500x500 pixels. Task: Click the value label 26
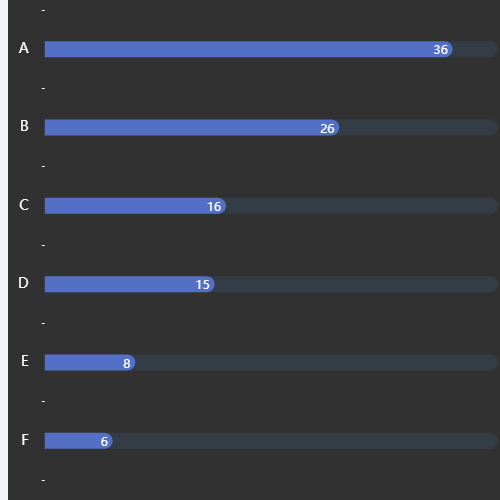[327, 128]
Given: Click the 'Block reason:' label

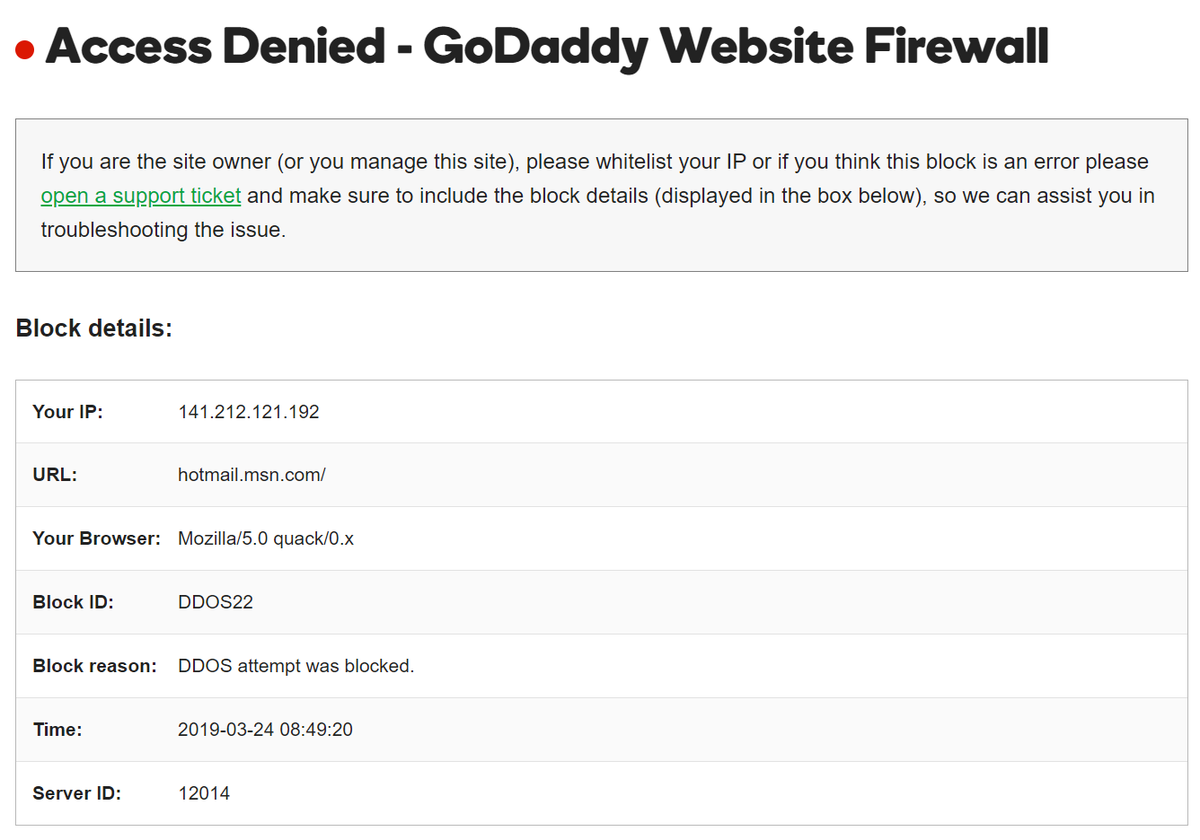Looking at the screenshot, I should click(94, 666).
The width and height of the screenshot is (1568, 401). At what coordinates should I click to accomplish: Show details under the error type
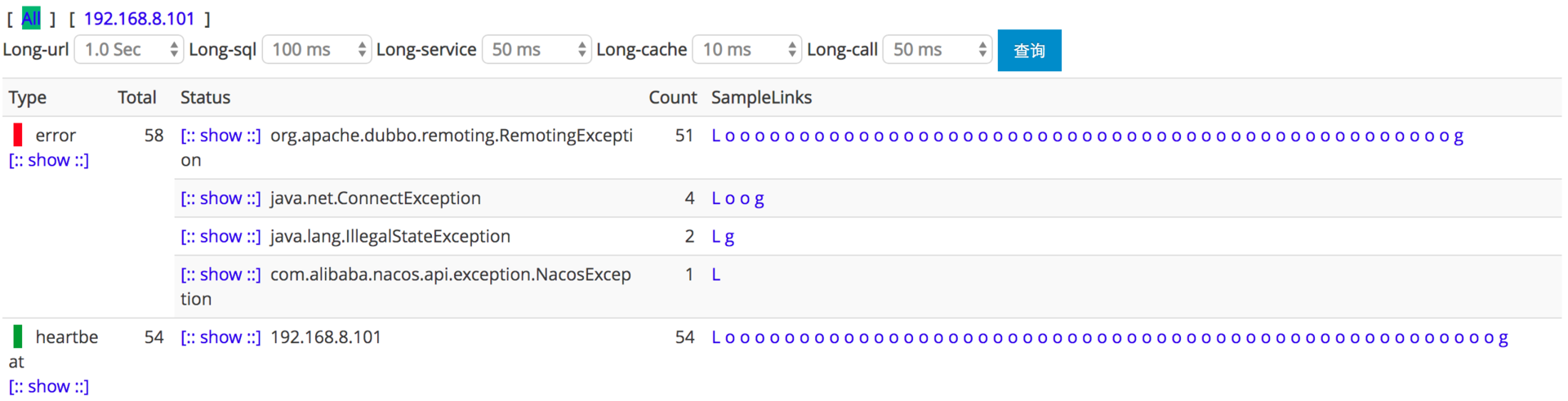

------------------------------------

## REQUIRED WORK
Every entry should be returned exactly as written, minus the pictures.

## RESULT BELOW
500x500 pixels. Task: Click the value label 26
[327, 128]
Given: Click the 'Block reason:' label

Looking at the screenshot, I should click(94, 666).
The width and height of the screenshot is (1568, 401). At what coordinates should I click to accomplish: Show details under the error type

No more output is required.